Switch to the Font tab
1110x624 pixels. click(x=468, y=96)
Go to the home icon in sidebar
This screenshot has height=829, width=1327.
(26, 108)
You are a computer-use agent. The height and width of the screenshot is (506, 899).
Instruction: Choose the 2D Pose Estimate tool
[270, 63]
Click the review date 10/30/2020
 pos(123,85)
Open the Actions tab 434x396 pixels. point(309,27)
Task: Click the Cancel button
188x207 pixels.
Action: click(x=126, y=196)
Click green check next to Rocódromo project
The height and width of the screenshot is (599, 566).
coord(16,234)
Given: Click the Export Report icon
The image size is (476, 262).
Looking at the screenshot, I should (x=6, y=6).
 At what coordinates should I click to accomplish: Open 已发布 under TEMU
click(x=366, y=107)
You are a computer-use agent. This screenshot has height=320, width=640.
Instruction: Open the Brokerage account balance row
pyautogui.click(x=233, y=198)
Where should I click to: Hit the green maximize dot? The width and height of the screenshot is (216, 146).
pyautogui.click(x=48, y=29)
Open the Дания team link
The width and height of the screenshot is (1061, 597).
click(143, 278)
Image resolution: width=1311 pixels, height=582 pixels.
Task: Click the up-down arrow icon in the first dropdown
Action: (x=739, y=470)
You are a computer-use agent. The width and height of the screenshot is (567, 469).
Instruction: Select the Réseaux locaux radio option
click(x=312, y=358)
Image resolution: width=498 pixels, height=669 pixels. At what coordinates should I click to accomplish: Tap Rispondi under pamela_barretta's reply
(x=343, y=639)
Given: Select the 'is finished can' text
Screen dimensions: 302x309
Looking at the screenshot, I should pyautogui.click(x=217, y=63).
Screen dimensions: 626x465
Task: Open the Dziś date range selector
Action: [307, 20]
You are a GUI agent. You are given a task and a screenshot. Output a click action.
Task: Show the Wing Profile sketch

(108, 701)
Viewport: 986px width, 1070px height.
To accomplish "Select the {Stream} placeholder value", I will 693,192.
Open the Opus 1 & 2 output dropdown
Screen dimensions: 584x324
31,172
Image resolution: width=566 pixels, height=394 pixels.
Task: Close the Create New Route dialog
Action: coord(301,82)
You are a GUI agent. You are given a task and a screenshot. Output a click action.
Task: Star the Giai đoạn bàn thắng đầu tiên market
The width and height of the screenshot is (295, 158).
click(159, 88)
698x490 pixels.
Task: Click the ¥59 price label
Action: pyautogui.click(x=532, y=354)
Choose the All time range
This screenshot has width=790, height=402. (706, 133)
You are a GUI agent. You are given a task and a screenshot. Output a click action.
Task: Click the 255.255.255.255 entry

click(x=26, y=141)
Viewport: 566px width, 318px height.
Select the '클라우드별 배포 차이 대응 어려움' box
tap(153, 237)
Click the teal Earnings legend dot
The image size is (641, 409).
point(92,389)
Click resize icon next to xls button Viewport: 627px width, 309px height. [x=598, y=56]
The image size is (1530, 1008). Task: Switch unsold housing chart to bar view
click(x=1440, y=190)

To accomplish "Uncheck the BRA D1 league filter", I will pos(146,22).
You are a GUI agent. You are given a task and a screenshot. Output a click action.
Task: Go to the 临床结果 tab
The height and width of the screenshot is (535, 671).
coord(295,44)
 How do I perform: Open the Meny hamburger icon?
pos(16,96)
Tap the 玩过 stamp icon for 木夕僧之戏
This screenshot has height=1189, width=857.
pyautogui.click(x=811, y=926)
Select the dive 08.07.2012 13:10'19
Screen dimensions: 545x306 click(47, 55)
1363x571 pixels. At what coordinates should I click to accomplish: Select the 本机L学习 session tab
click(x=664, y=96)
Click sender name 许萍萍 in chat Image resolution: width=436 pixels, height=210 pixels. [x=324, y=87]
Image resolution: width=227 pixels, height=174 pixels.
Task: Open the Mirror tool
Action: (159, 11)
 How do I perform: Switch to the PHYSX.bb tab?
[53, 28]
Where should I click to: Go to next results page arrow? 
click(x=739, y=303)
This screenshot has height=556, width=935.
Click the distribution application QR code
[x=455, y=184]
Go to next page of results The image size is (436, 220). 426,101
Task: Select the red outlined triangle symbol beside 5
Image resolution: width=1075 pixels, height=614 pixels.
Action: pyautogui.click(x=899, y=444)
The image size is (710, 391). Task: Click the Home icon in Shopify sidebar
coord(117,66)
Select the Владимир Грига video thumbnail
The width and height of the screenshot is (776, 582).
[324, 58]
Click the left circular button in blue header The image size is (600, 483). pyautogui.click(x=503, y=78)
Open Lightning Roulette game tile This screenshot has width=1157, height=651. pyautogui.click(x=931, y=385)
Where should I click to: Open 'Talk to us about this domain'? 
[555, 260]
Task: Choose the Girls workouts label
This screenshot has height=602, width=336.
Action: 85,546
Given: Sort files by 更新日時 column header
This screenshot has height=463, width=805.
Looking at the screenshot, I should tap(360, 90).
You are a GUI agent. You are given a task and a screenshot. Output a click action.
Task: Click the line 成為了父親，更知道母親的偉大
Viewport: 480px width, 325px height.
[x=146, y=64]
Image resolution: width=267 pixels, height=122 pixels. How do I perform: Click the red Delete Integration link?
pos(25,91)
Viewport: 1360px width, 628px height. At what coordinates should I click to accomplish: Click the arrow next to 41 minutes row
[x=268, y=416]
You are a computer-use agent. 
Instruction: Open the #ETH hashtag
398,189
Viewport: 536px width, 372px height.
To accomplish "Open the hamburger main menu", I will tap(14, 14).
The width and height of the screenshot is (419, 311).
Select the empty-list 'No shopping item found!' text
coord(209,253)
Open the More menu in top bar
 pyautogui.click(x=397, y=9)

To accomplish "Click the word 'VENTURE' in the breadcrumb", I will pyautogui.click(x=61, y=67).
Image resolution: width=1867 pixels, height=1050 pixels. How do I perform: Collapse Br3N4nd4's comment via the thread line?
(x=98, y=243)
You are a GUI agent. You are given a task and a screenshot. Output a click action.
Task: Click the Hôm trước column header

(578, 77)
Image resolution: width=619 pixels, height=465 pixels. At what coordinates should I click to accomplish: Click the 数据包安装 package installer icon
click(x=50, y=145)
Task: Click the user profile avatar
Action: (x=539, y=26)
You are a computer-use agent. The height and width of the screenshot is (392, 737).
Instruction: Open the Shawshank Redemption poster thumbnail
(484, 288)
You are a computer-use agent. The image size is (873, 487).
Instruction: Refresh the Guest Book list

ACTIVITY: Exactly as written above, please repeat the entries.

TASK RESPONSE:
Switch to the Font tab
1110x624 pixels. click(x=468, y=96)
Go to the home icon in sidebar
This screenshot has height=829, width=1327.
(26, 108)
You are a computer-use agent. The height and width of the screenshot is (506, 899).
Instruction: Choose the 2D Pose Estimate tool
[270, 63]
Click the review date 10/30/2020
 pos(123,85)
Open the Actions tab 434x396 pixels. point(309,27)
Task: Click the Cancel button
188x207 pixels.
Action: click(x=126, y=196)
Click green check next to Rocódromo project
The height and width of the screenshot is (599, 566).
coord(16,234)
Given: Click the Export Report icon
The image size is (476, 262).
Looking at the screenshot, I should (x=6, y=6).
 At what coordinates should I click to accomplish: Open 已发布 under TEMU
click(x=366, y=107)
You are a computer-use agent. This screenshot has height=320, width=640.
Instruction: Open the Brokerage account balance row
pyautogui.click(x=233, y=198)
Where should I click to: Hit the green maximize dot? The width and height of the screenshot is (216, 146).
pyautogui.click(x=48, y=29)
Open the Дания team link
The width and height of the screenshot is (1061, 597).
click(143, 278)
Image resolution: width=1311 pixels, height=582 pixels.
Task: Click the up-down arrow icon in the first dropdown
Action: (x=739, y=470)
You are a computer-use agent. The width and height of the screenshot is (567, 469).
Instruction: Select the Réseaux locaux radio option
click(x=312, y=358)
Image resolution: width=498 pixels, height=669 pixels. At what coordinates should I click to accomplish: Tap Rispondi under pamela_barretta's reply
(x=343, y=639)
Given: Select the 'is finished can' text
Screen dimensions: 302x309
Looking at the screenshot, I should pyautogui.click(x=217, y=63).
Screen dimensions: 626x465
Task: Open the Dziś date range selector
Action: [307, 20]
You are a GUI agent. You are given a task and a screenshot. Output a click action.
Task: Show the Wing Profile sketch

(108, 701)
Viewport: 986px width, 1070px height.
To accomplish "Select the {Stream} placeholder value", I will 693,192.
Open the Opus 1 & 2 output dropdown
Screen dimensions: 584x324
31,172
Image resolution: width=566 pixels, height=394 pixels.
Task: Close the Create New Route dialog
Action: coord(301,82)
You are a GUI agent. You are given a task and a screenshot. Output a click action.
Task: Star the Giai đoạn bàn thắng đầu tiên market
The width and height of the screenshot is (295, 158).
click(159, 88)
698x490 pixels.
Task: Click the ¥59 price label
Action: pyautogui.click(x=532, y=354)
Choose the All time range
This screenshot has width=790, height=402. (706, 133)
You are a GUI agent. You are given a task and a screenshot. Output a click action.
Task: Click the 255.255.255.255 entry

click(x=26, y=141)
Viewport: 566px width, 318px height.
Select the '클라우드별 배포 차이 대응 어려움' box
tap(153, 237)
Click the teal Earnings legend dot
The image size is (641, 409).
point(92,389)
Click resize icon next to xls button Viewport: 627px width, 309px height. [x=598, y=56]
The image size is (1530, 1008). Task: Switch unsold housing chart to bar view
click(x=1440, y=190)

To accomplish "Uncheck the BRA D1 league filter", I will pos(146,22).
You are a GUI agent. You are given a task and a screenshot. Output a click action.
Task: Go to the 临床结果 tab
The height and width of the screenshot is (535, 671).
coord(295,44)
 How do I perform: Open the Meny hamburger icon?
pos(16,96)
Tap the 玩过 stamp icon for 木夕僧之戏
This screenshot has height=1189, width=857.
pyautogui.click(x=811, y=926)
Select the dive 08.07.2012 13:10'19
Screen dimensions: 545x306 click(47, 55)
1363x571 pixels. At what coordinates should I click to accomplish: Select the 本机L学习 session tab
click(x=664, y=96)
Click sender name 许萍萍 in chat Image resolution: width=436 pixels, height=210 pixels. [x=324, y=87]
Image resolution: width=227 pixels, height=174 pixels.
Task: Open the Mirror tool
Action: (159, 11)
 How do I perform: Switch to the PHYSX.bb tab?
[53, 28]
Where should I click to: Go to next results page arrow? 
click(x=739, y=303)
This screenshot has height=556, width=935.
Click the distribution application QR code
[x=455, y=184]
Go to next page of results The image size is (436, 220). 426,101
Task: Select the red outlined triangle symbol beside 5
Image resolution: width=1075 pixels, height=614 pixels.
Action: pyautogui.click(x=899, y=444)
The image size is (710, 391). Task: Click the Home icon in Shopify sidebar
coord(117,66)
Select the Владимир Грига video thumbnail
The width and height of the screenshot is (776, 582).
[324, 58]
Click the left circular button in blue header The image size is (600, 483). pyautogui.click(x=503, y=78)
Open Lightning Roulette game tile This screenshot has width=1157, height=651. pyautogui.click(x=931, y=385)
Where should I click to: Open 'Talk to us about this domain'? 
[555, 260]
Task: Choose the Girls workouts label
This screenshot has height=602, width=336.
Action: 85,546
Given: Sort files by 更新日時 column header
This screenshot has height=463, width=805.
Looking at the screenshot, I should tap(360, 90).
You are a GUI agent. You are given a task and a screenshot. Output a click action.
Task: Click the line 成為了父親，更知道母親的偉大
Viewport: 480px width, 325px height.
[x=146, y=64]
Image resolution: width=267 pixels, height=122 pixels. How do I perform: Click the red Delete Integration link?
pos(25,91)
Viewport: 1360px width, 628px height. At what coordinates should I click to accomplish: Click the arrow next to 41 minutes row
[x=268, y=416]
You are a computer-use agent. 
Instruction: Open the #ETH hashtag
398,189
Viewport: 536px width, 372px height.
To accomplish "Open the hamburger main menu", I will tap(14, 14).
The width and height of the screenshot is (419, 311).
Select the empty-list 'No shopping item found!' text
coord(209,253)
Open the More menu in top bar
 pyautogui.click(x=397, y=9)

To accomplish "Click the word 'VENTURE' in the breadcrumb", I will pyautogui.click(x=61, y=67).
Image resolution: width=1867 pixels, height=1050 pixels. How do I perform: Collapse Br3N4nd4's comment via the thread line?
(x=98, y=243)
You are a GUI agent. You are given a task and a screenshot. Output a click action.
Task: Click the Hôm trước column header

(578, 77)
Image resolution: width=619 pixels, height=465 pixels. At what coordinates should I click to accomplish: Click the 数据包安装 package installer icon
click(x=50, y=145)
Task: Click the user profile avatar
Action: (x=539, y=26)
You are a computer-use agent. The height and width of the screenshot is (392, 737).
Instruction: Open the Shawshank Redemption poster thumbnail
(484, 288)
You are a computer-use agent. The image size is (873, 487).
Instruction: Refresh the Guest Book list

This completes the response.